In the New Testament, Gospel of Matthew, Jesus speaks in parables in his teachings about how to seek
the Kingdom of God. Jesus tells his followers “who hath ears to hear, let him hear.” (Matthew 13: 9 ).
That phrase has always resonated with me. It reminds me that, if I listen with my heart, my inner self
allows the preoccupations of everyday human existence to fade to background noise. Then the hum of
life and love and beauty fills me with energy and joy as I become aware of the presence of Spirit. And
opportunities arise to honor that.
Later in that chapter Jesus says something even deeper, “For whosoever hath, to him shall be given, and
he shall have more abundance; but whosoever hath not, from him shall be taken away even that he hath
not.” (Matthew 13: 11). One interpretation suggests that he is saying some people have and some have
not. The rich get richer and the poor get poorer. A perpetual human conundrum that we have yet to
But perhaps this is a parable about raising one’s consciousness rather than a comment on solving social
inequities. I think back to an experience I had when I was living in Baltimore in the late 1970’s. One
early summer evening, I went with friends from my spiritual community to a sacred ceremony at
Georgetown University in Washington, DC. It was a Buddhist ceremony, called the passing of the Black
Hat, enacted with the 16 th Karmapa Rangjung Rigpe Dorje who was the spiritual head of the Karma
Kagyu lineage, of the Vajrayana or Diamond path of Tibetan Buddhism. It was essentially a healing
ceremony to transmit enlightenment and love and light to the world, with Americans being the main
target audience at the time.
I’d asked a friend in DC to meet there as I had an extra ticket, thinking she might be open to this form of
spirituality. She showed up on schedule, and as we entered the sold-out event in a large auditorium we
exchanged our personal news.

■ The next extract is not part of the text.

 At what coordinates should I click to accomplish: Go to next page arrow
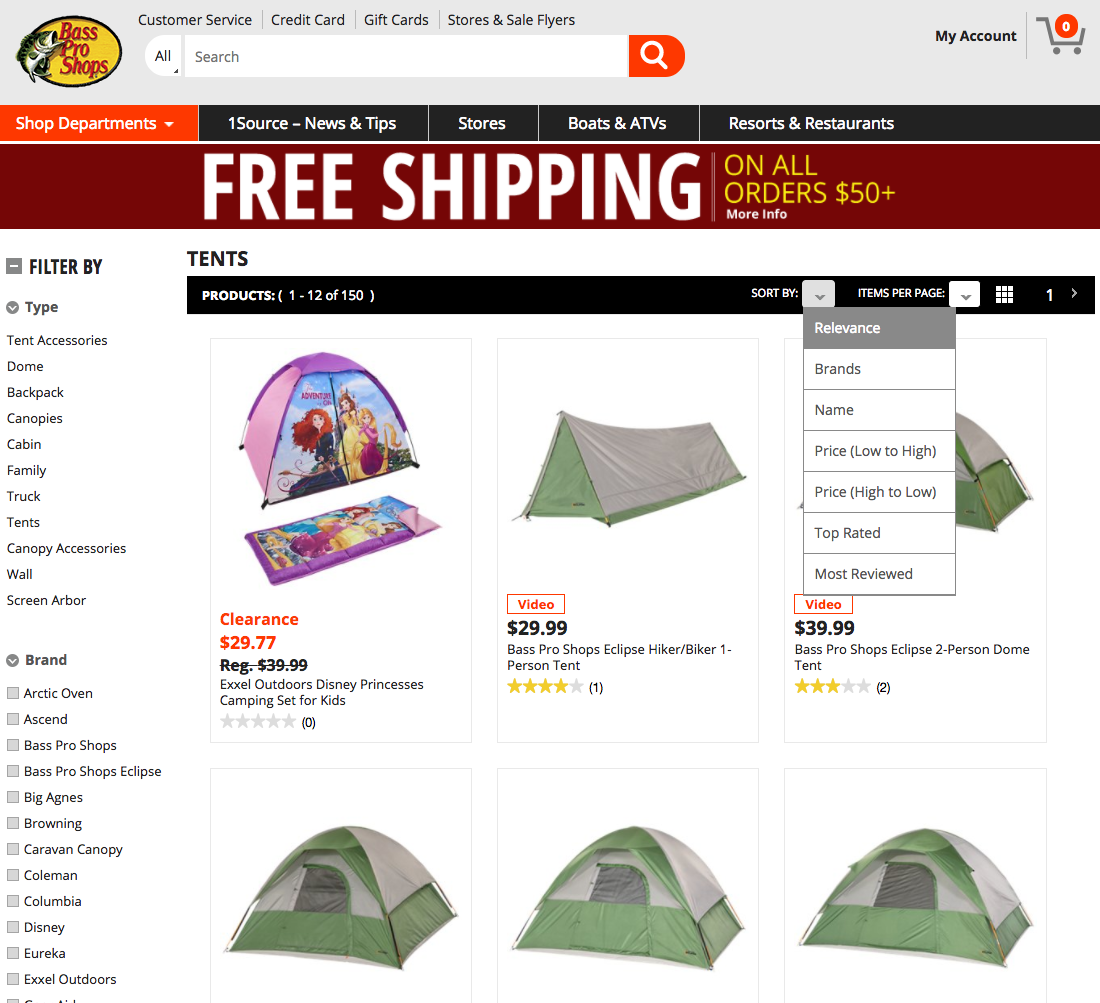click(1074, 293)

When the chanting and drumming began amidst a display of brilliant
prayer flags I was immediately immersed, absorbing the majestic event. My friend was immersed too,
but in a different fashion. In fact, she disappeared. I was too caught up in what was going on to be too
concerned about her, thinking perhaps she was dealing with something.

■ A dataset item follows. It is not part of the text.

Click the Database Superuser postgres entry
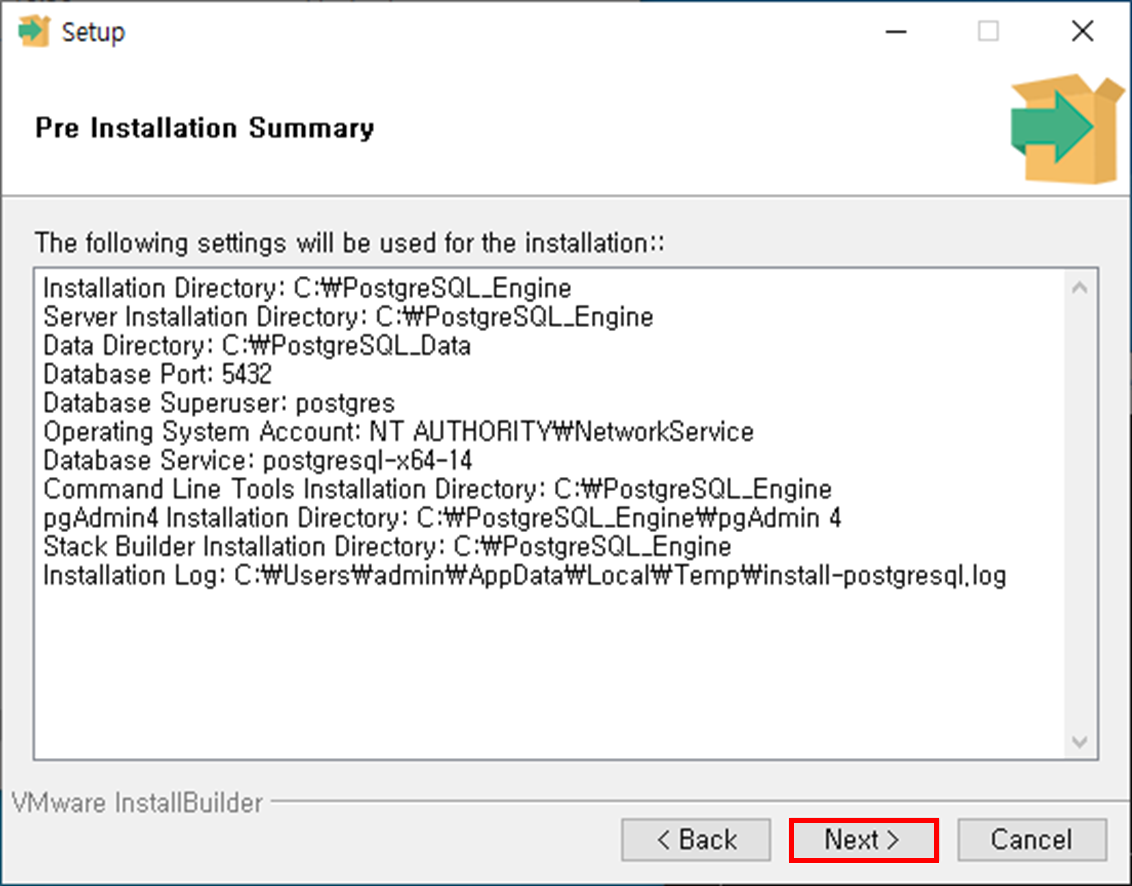This screenshot has width=1132, height=886. (220, 404)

After the ceremony, we all went out to the grassy courtyard. I saw my friend at a distance by another
building, clearly engaged with some other students. I went over to her and asked if she was okay. She
was fine. Basically, she left because she found the ceremony tedious, and she had noted a few fraternity
parties on campus and decided to go meet some guys and have some fun.
Whatever, it was fine with me. I couldn’t predict how my friend responded to different situations and
traditions. But as I thought about that afterward, the realization dawned on me that the path one
chooses regarding one’s consciousness is varied. Was that what Jesus meant when he said some have
and some have not? Maybe he was talking about the cultivation of spiritual consciousness. Hadn’t my
mentors and teachers always noted that as well?

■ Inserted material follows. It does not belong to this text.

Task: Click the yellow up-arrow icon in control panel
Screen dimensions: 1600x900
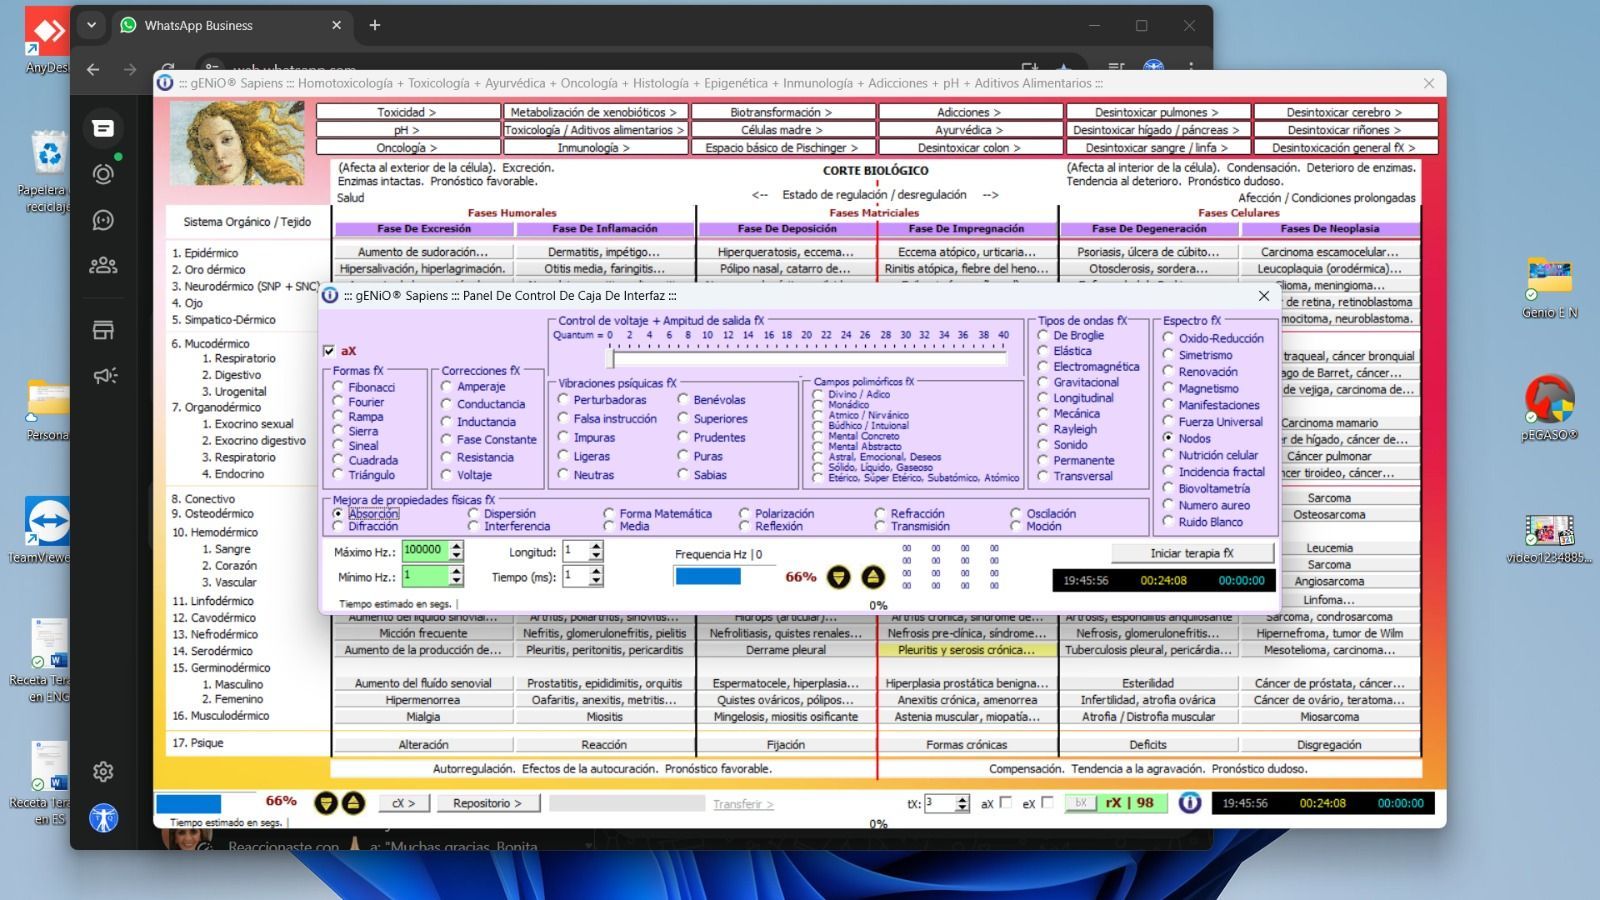Action: (x=873, y=577)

I thought about my old friend from DC as I sent her a holiday card. We’ve been friends since college. But
she is who she is and I am who I am. Her actions that evening taught me that how we process higher
consciousness or transpersonal experiences is very personal. The opportunities for enlightenment are
always open for those who seek them out. The pathway one chooses to follow, however, depends on
the person. And that freedom to choose is our birthright.